Uno & Östen Kristiansson
Swedish designers and brothers Uno & Östen Kristiansson, known for their lighting and mirror designs, were particularly active from the 1950s to the 1970s in Sweden. They were prolific designers with a clear design aesthetic that is easily recognizable as Scandinavian modern. Although there is a dearth of biographical information available on the pair, their designs are nonetheless appreciated by vintage lovers, and are highly sought-after on the vintage market today.
Uno was born in 1925, and Östen two years later in 1927. Little is known about their formative years, but it can be surmised that they spent their early years in southern Sweden, learning the furniture trade from their father who ran his own furniture business, Vittsjö Furniture (established in 1919), named after the Swedish village in which it was located.
In 1950, Uno Kristiansson founded his own manufacturing company, Luxus, which was also situated in Vittsjö. He produced a range of products, including home and interior lamps, furniture and mirrors, that were designed by the two brothers. In the 1950s, the collections were launched nationally in Sweden, and internationally across Europe. In 1968, Luxus presented a collection of lamps with brightly colored textile shades that perfectly encapsulated the mood of the 1960s. They are said to have been designed by renowned Finnish textile artist Marjatta Metsovaara (1927-2014).
It is speculated that in 1966, Östen took over his father’s business and renamed it Östen Kristiansson AB, which now operates under its original name, Vittsjö Möbelfabrik AB. It is unclear what was produced during this time, or if the company was separate from Luxus.

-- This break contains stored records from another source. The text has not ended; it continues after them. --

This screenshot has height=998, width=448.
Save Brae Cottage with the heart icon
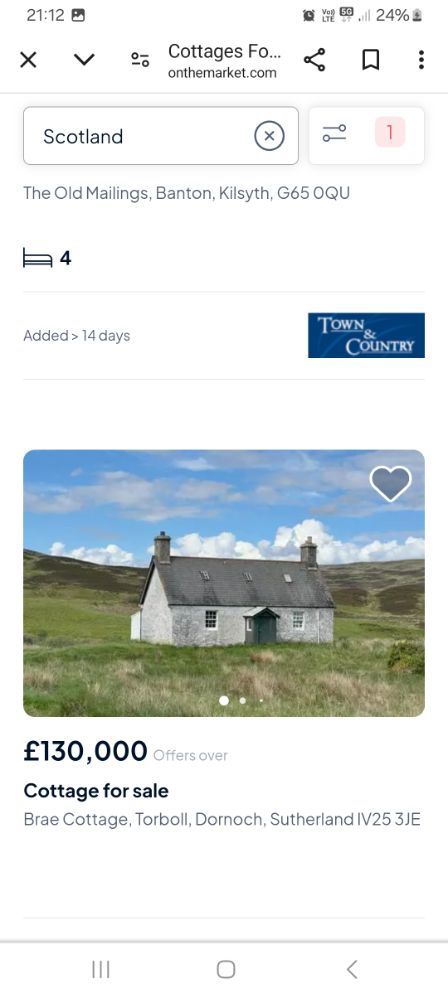tap(391, 484)
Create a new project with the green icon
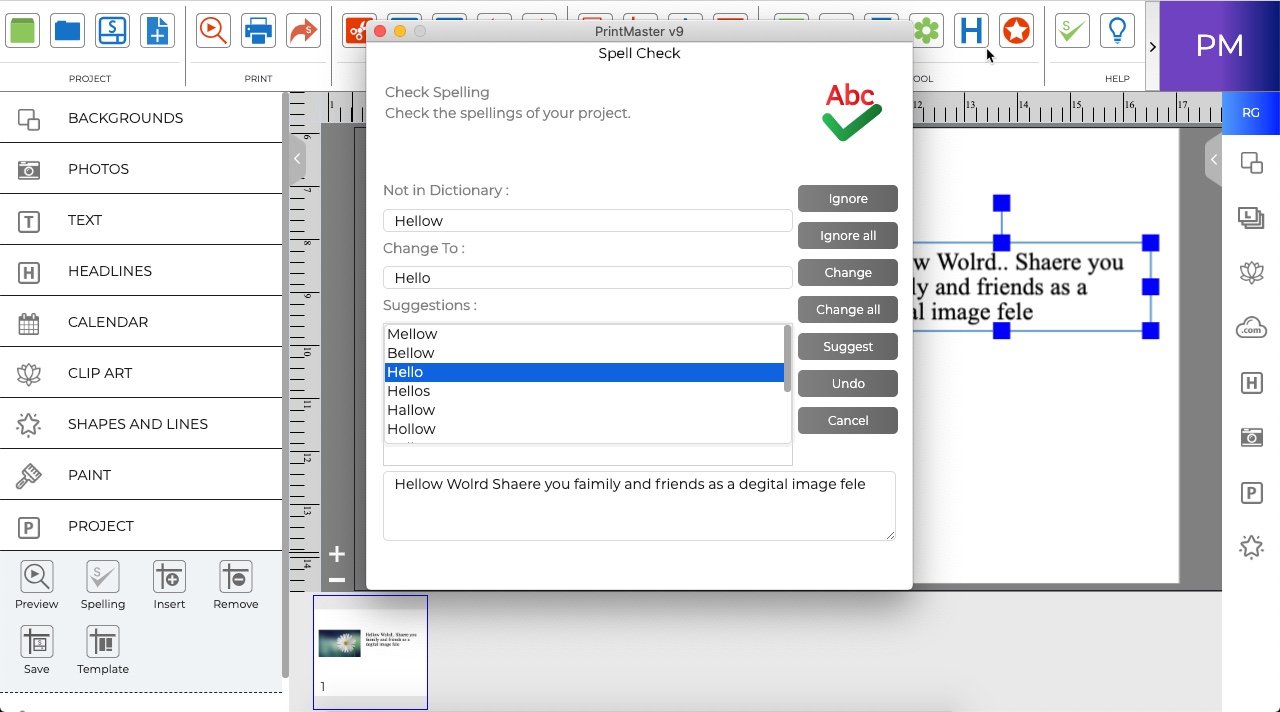Image resolution: width=1280 pixels, height=712 pixels. pyautogui.click(x=22, y=30)
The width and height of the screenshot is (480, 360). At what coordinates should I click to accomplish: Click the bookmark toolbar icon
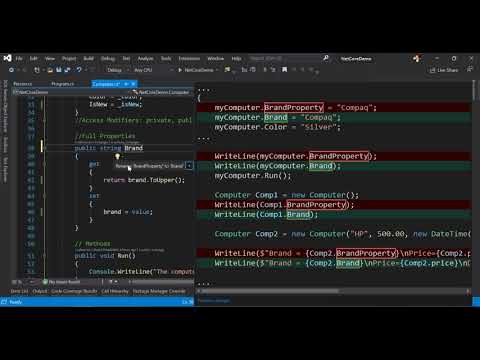284,70
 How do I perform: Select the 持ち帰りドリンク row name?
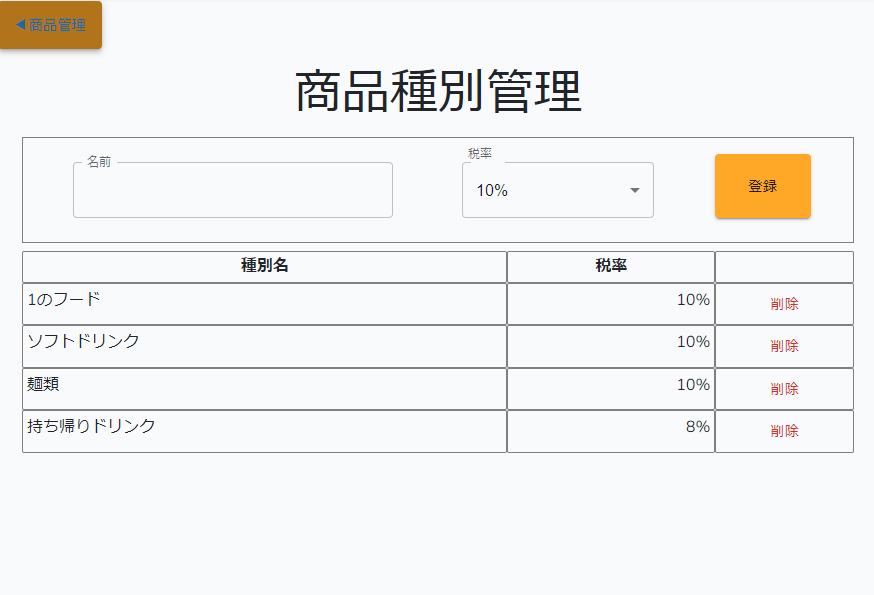click(x=91, y=426)
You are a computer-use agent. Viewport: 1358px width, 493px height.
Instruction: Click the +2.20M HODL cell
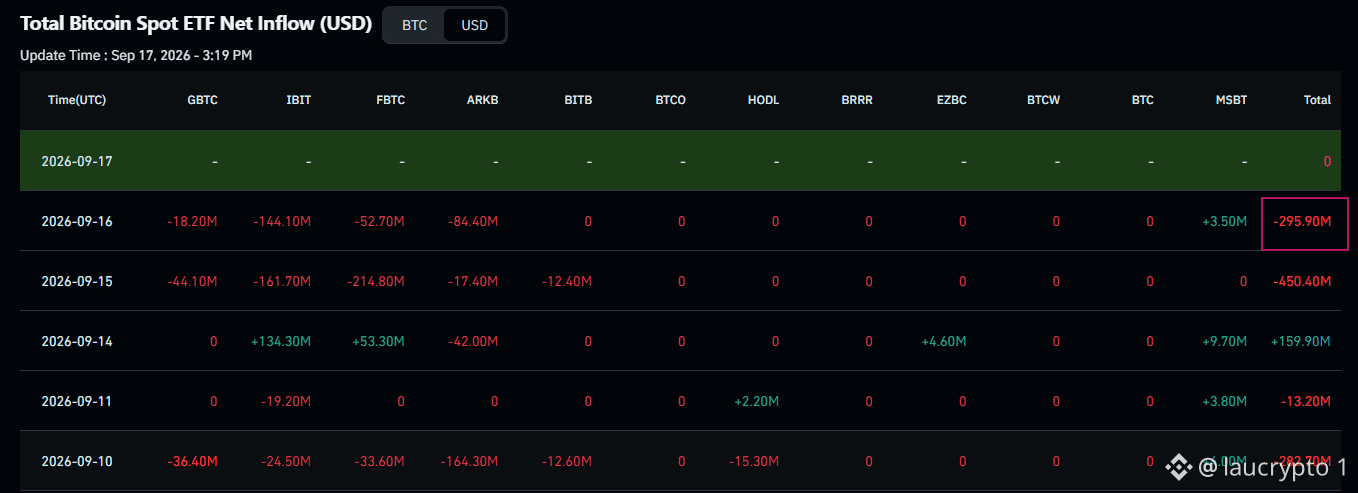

Like many of their Scandinavian contemporaries, the Kristianssons favored teak in many of their designs, but did not shy from using glass, leather, plastic and acrylic. Standouts designs from the brothers include, the acrylic Plafo Ceiling Lamp (1950s), the opaline glass UFO Lamp (1950s)—which was made from acrylic in the 1960s, the Model 204 Hunting Chair (1954), and a series of minimalist mirrors from the 1960s that reflect the style of Jacques Adnet’s Circulaire Mirror (1950), which was originally produced by Hermès.
From the 1970s, Luxus focused on the creation of lighting for public spaces, once again featuring models made from acrylic, with contrasting minimal wood details. Many online sources list the Arkitektura Lamp, Candus Lamp, Skulptura Lamp, Discus Lamp, Pinus Lamp, and Rustikus Lamp (all 1970s) as part of the Luxus repertoire, yet there are few concrete examples available of this collection, and our editors are working hard to confirm the authenticity of these models.
Östen died in 2003, and is survived by his older brother. Today, their designs fetch high prices by vintage enthusiasts and design lovers looking to add some minimalist Scandinavian flair to their home.